On Feb. 9, 1965, the United States sent her first combat troops to South Vietnam.
U.S. involvement in Vietnam had been escalating through the early 60s. On Feb. 7, the North Vietnamese attacked U.S. installations, resulting in retaliatory air raids that brought global attention to the divided country.
On Feb. 9, President Johnson ordered the deployment of a U.S. Marine Corps Hawk air defense missile battalion to South Vietnam to provide protection for an airbase in Da Nang. The Marines were the first combat troops committed to the region — and the response was inflammatory.
Communist China and the Soviet Union threatened to intervene while the American press offered support for the deployment. The Washington Post said in an editorial the next day “the United States Government has taken the only course available to it if it does not wish to surrender.”

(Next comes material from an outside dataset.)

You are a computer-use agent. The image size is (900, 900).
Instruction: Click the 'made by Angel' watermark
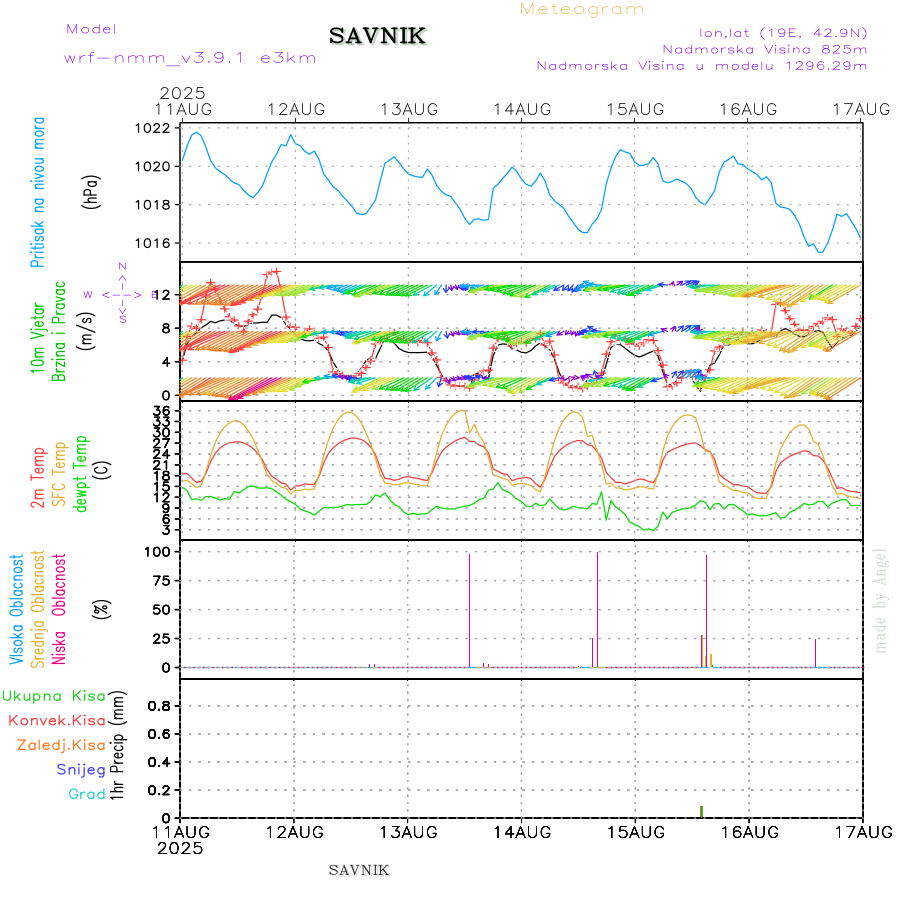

Over 20 years, more than 58,000 Americans were killed in Vietnam and more than 150,000 wounded, not to mention the emotional toll the war took on American culture. The war ended the Presidency of Lyndon Johnson and left a lasting impression on Richard Nixon’s. It was the backbone to the most tumultuous period in American history since before the Civil War one century prior.
Featured Image: Wounded Troopers being loaded onto a UH1H Huey helicopter operating in a “Dust Off” or medical evacuation role. Operation Apache Snow, May 1969. (Melvin Zais Photograph Collection). (Photo Credit: USAMHI)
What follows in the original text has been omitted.